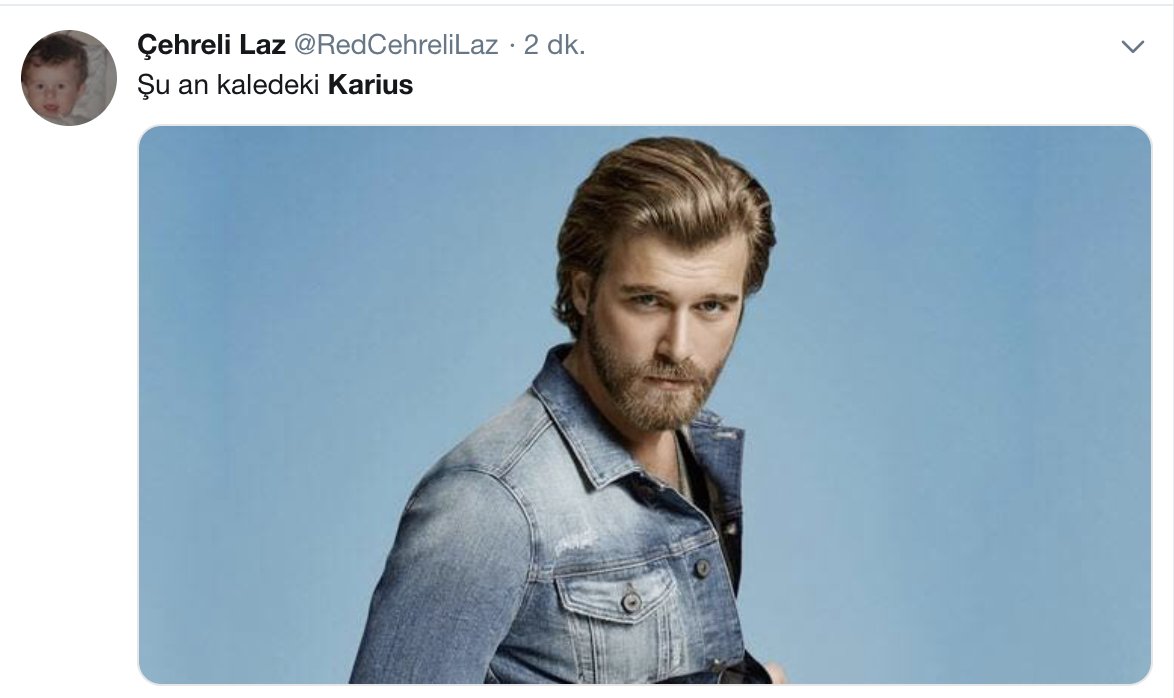This screenshot has height=698, width=1174.
Task: View the round user avatar thumbnail
Action: pyautogui.click(x=69, y=78)
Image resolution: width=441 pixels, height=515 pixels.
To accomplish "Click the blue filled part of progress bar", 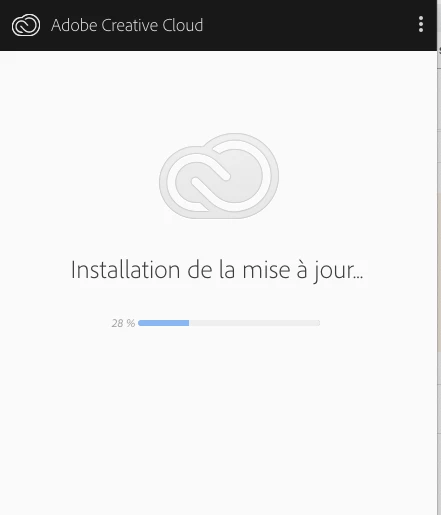I will 163,323.
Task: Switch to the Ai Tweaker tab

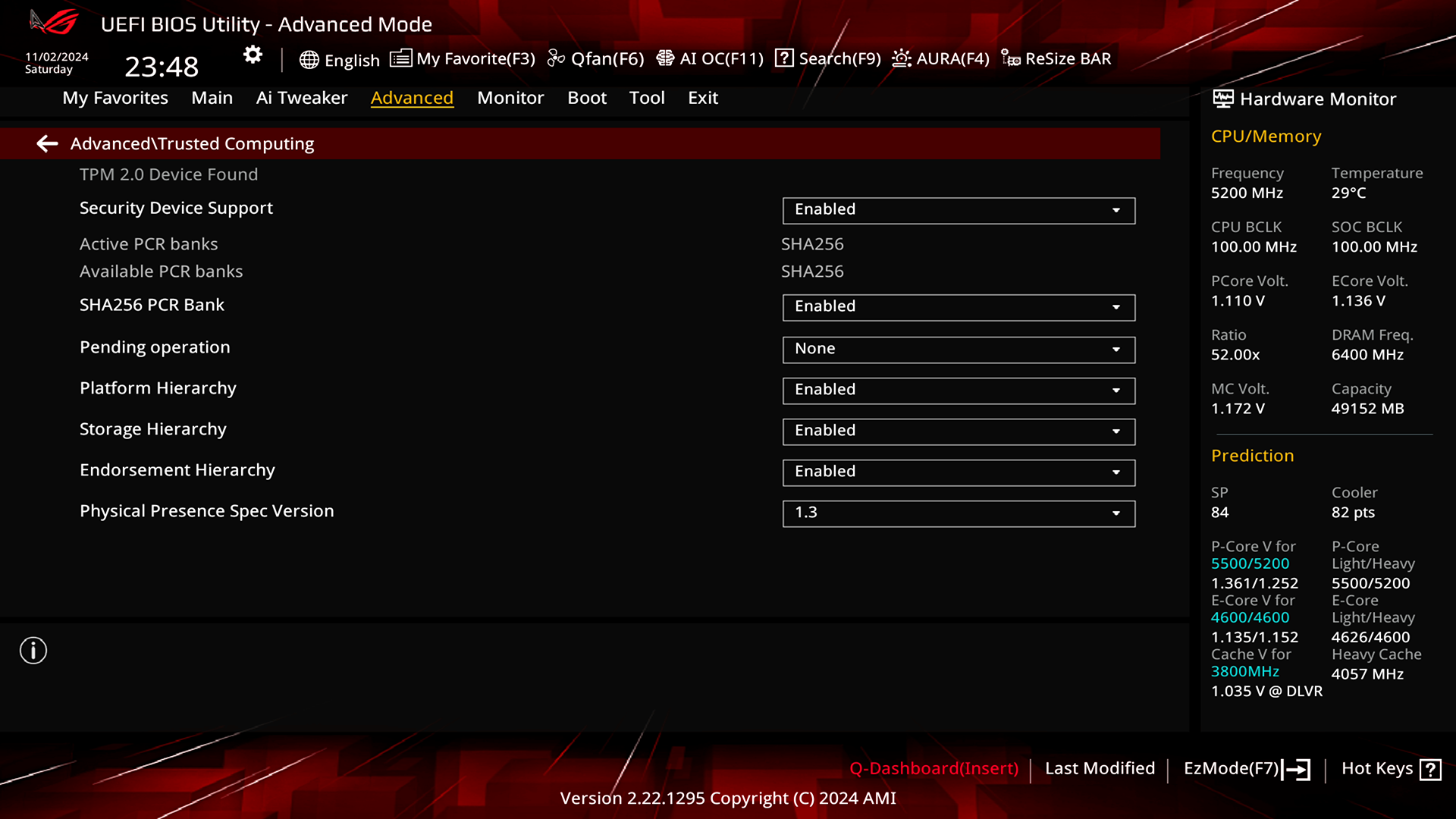Action: tap(302, 98)
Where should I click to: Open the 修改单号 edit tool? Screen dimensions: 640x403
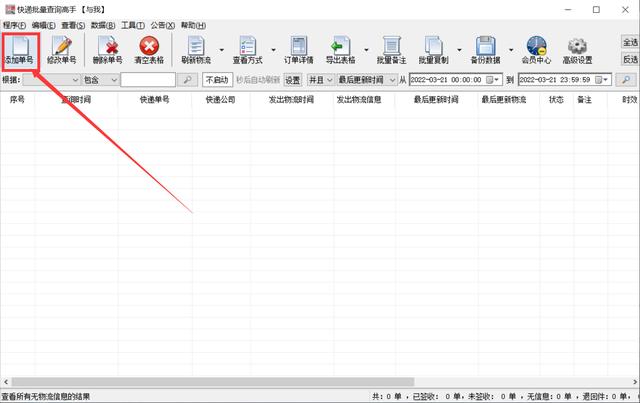(x=61, y=50)
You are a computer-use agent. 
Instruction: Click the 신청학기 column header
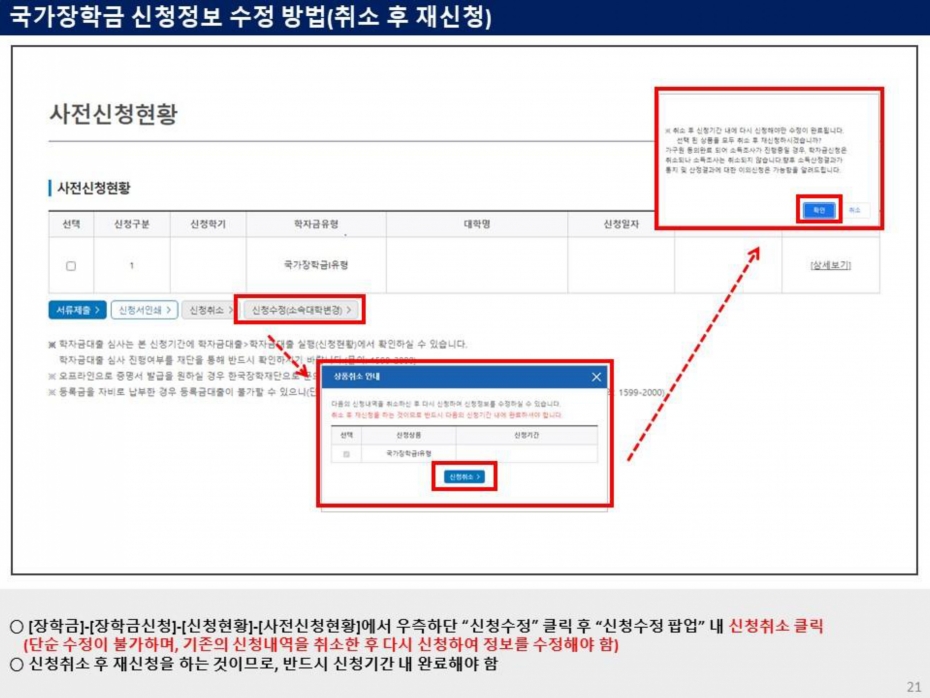coord(208,224)
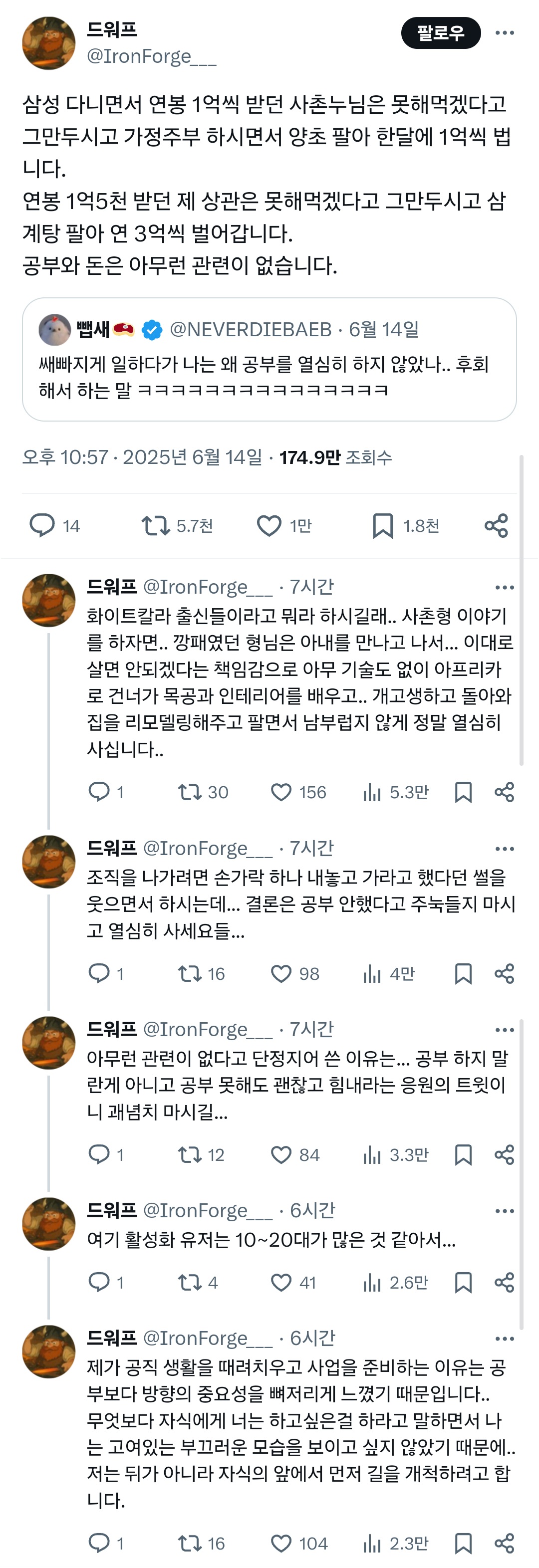The height and width of the screenshot is (1568, 539).
Task: Like the reply with 156 likes
Action: point(281,792)
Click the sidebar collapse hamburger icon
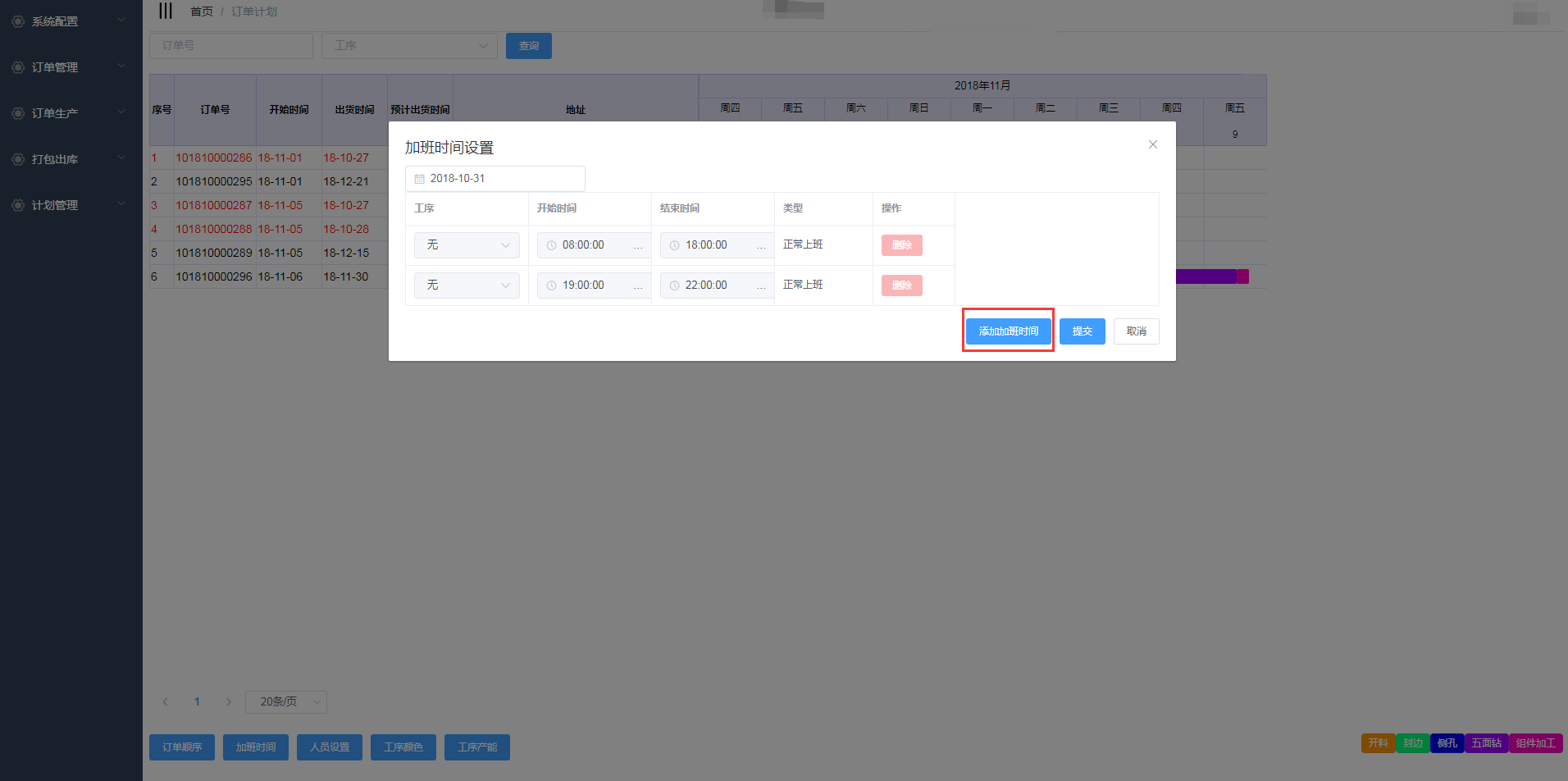The width and height of the screenshot is (1568, 781). coord(166,11)
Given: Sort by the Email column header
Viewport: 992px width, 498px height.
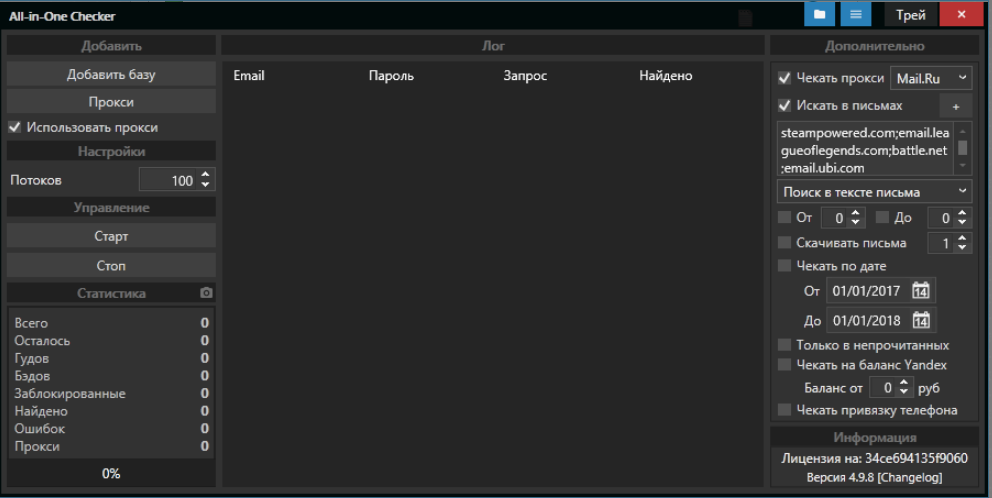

● **Required work**: Output the line containing "Task: Switch to the Ai Tweaker tab" along with every line after it to the end of the material, exactly as written, but without pictures.

● **Exercise response**:
Task: Switch to the Ai Tweaker tab

Action: tap(302, 98)
Where should I click to: Open the 修改单号 edit tool? Screen dimensions: 640x403
(x=61, y=50)
You are a computer-use agent. 
Instruction: Click the 신청학기 column header
coord(208,224)
The height and width of the screenshot is (1568, 539).
Task: Like the reply with 156 likes
Action: point(281,792)
Click the sidebar collapse hamburger icon
The width and height of the screenshot is (1568, 781). coord(166,11)
Given: Sort by the Email column header
Viewport: 992px width, 498px height.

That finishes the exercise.